__Work to do__: Reproduce the text of every item below verbatim, omitting the pictures.
-- BEGIN --
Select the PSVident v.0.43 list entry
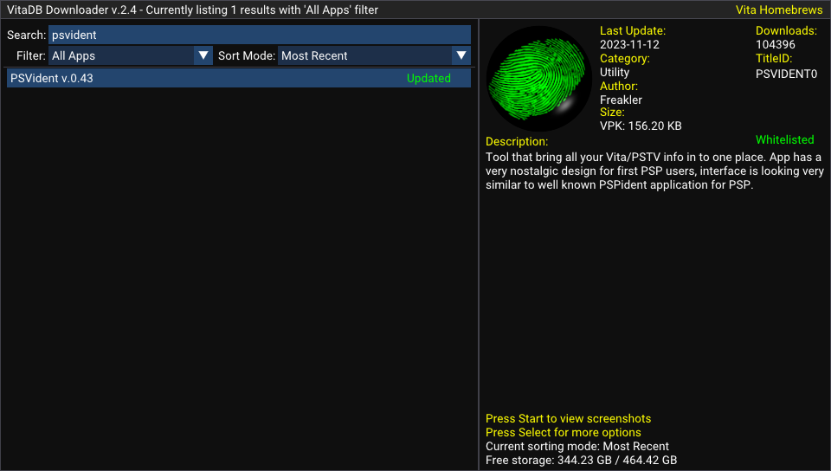Image resolution: width=831 pixels, height=471 pixels. pos(52,78)
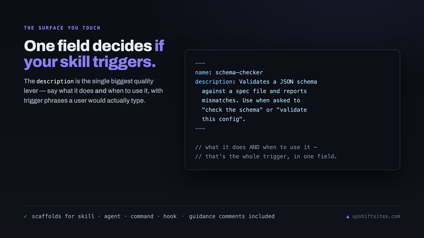Click comment line 'what it does AND when'
Screen dimensions: 424x238
pos(256,147)
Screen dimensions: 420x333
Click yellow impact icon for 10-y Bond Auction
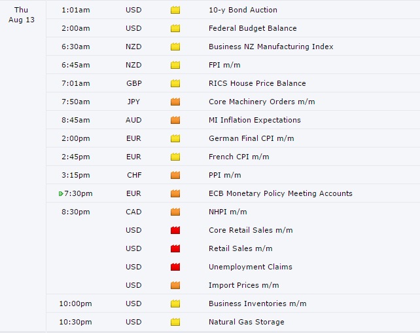click(175, 10)
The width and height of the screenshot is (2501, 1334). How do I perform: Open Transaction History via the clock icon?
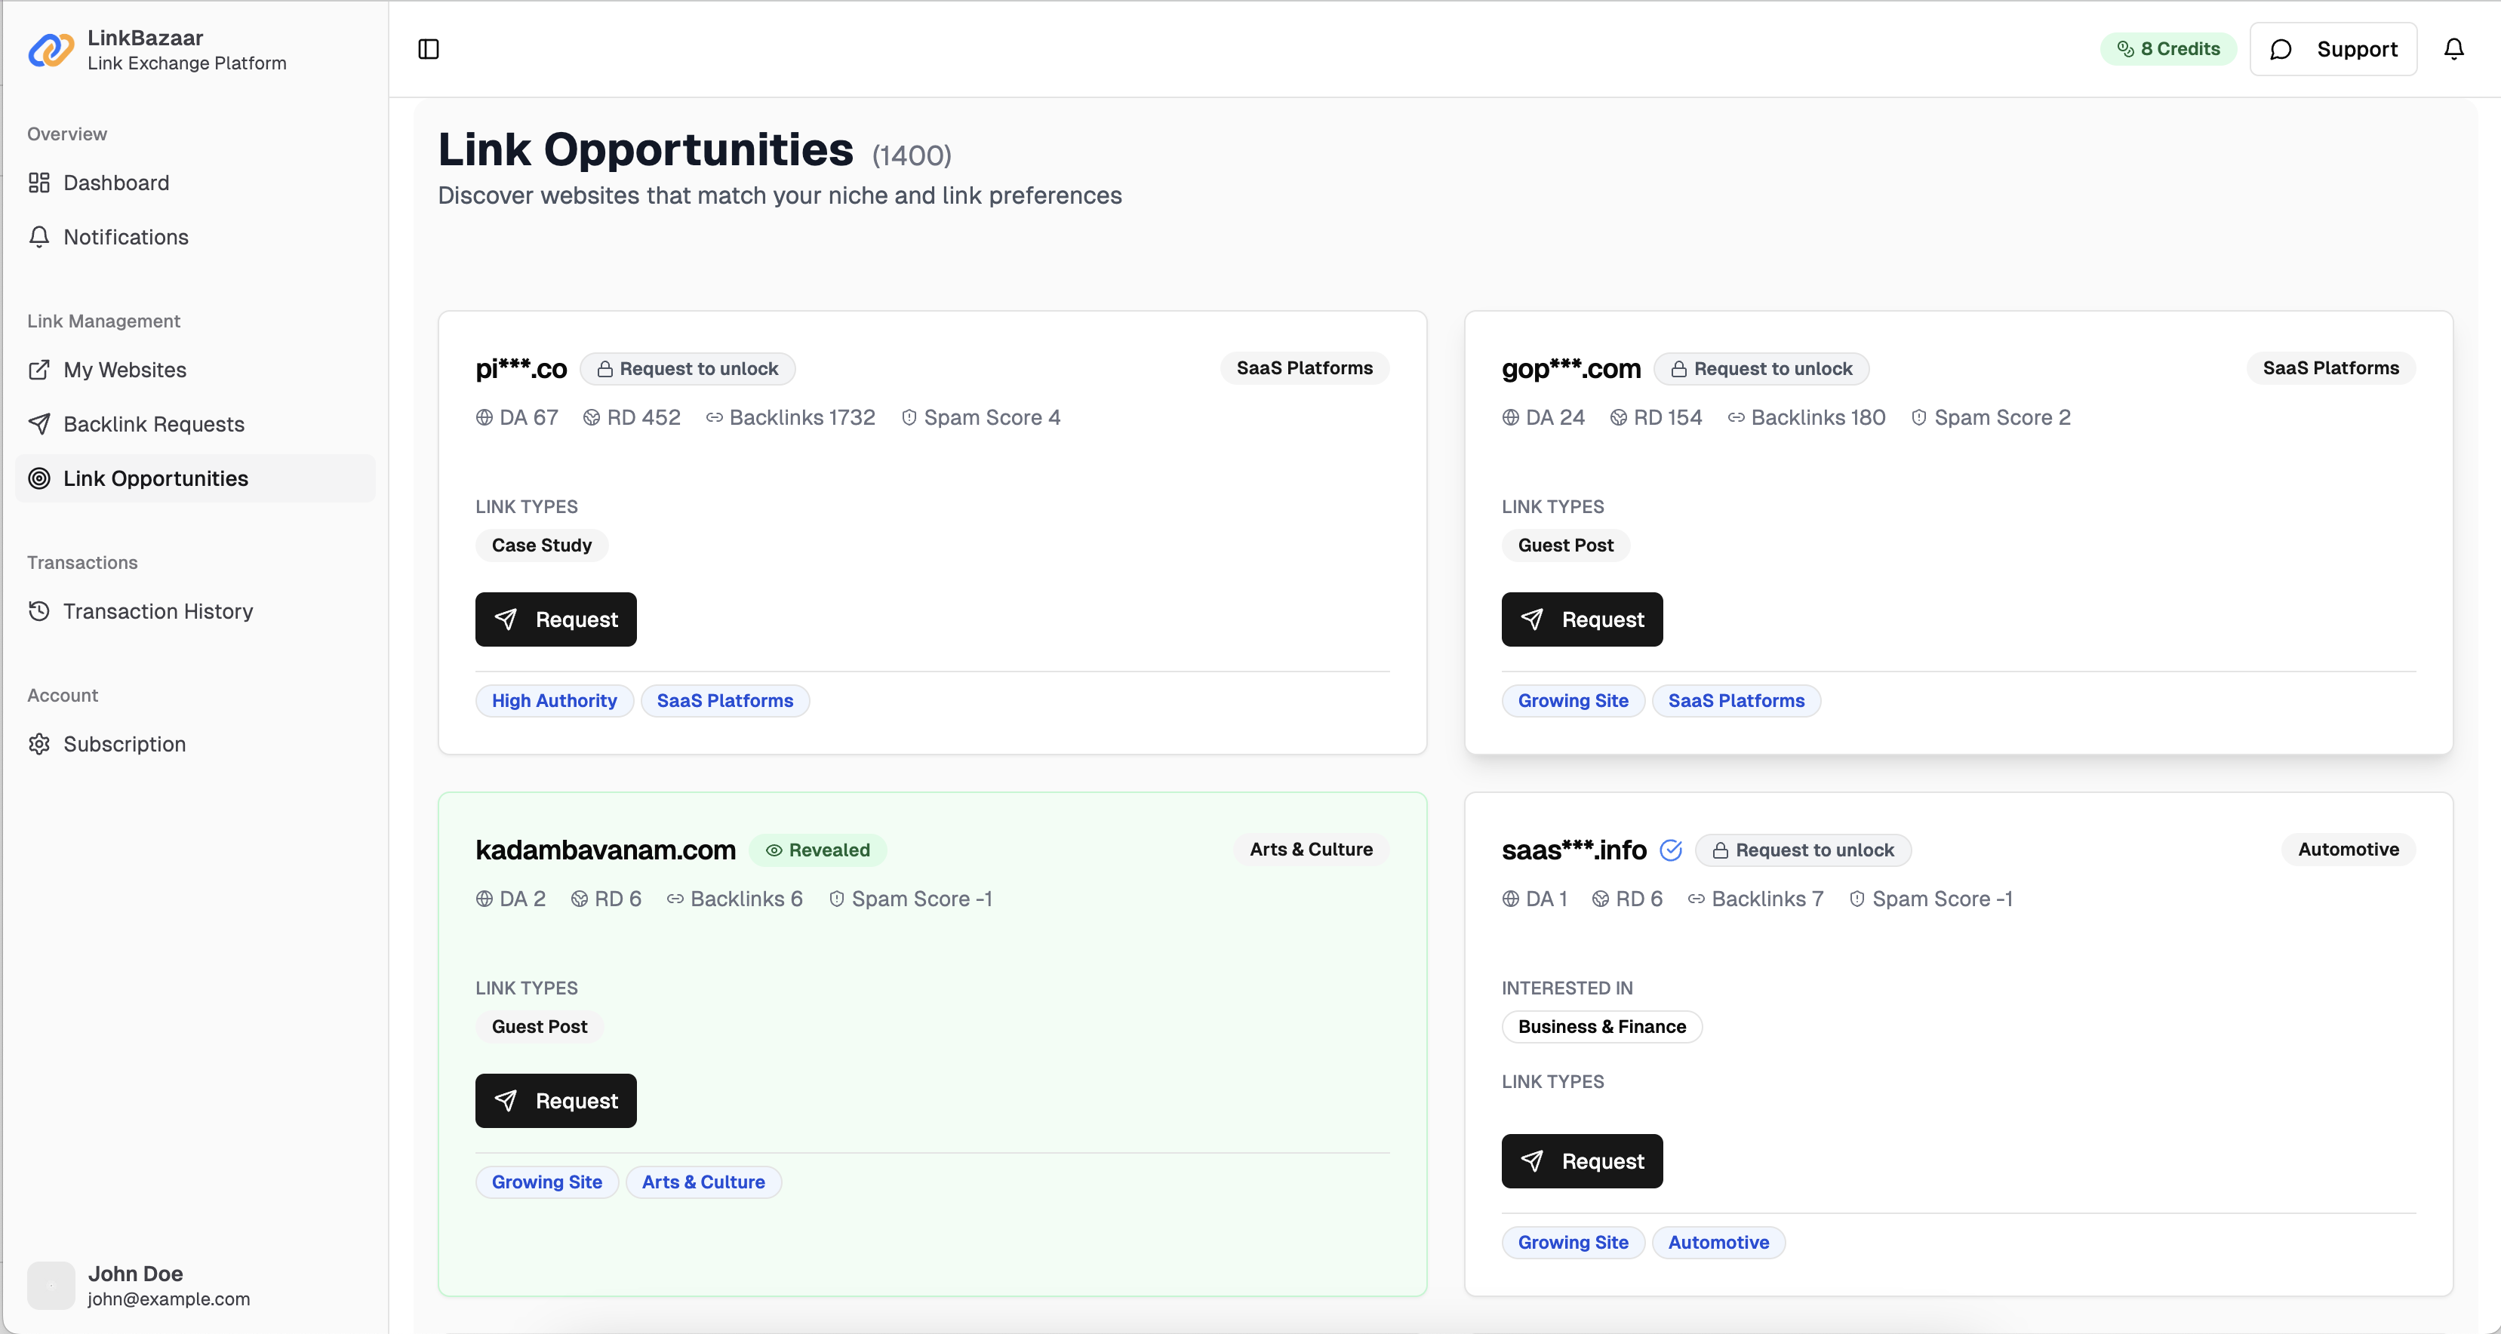38,612
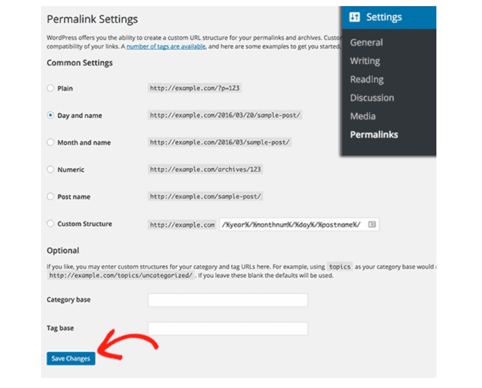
-- END --
__Answer in full__:
Select the PSVident v.0.43 list entry
Image resolution: width=831 pixels, height=471 pixels. pos(52,78)
Click comment line 'what it does AND when'
Screen dimensions: 424x238
pos(256,147)
Screen dimensions: 420x333
Click yellow impact icon for 10-y Bond Auction
click(175, 10)
The width and height of the screenshot is (2501, 1334). How do I perform: Open Transaction History via the clock icon?
38,612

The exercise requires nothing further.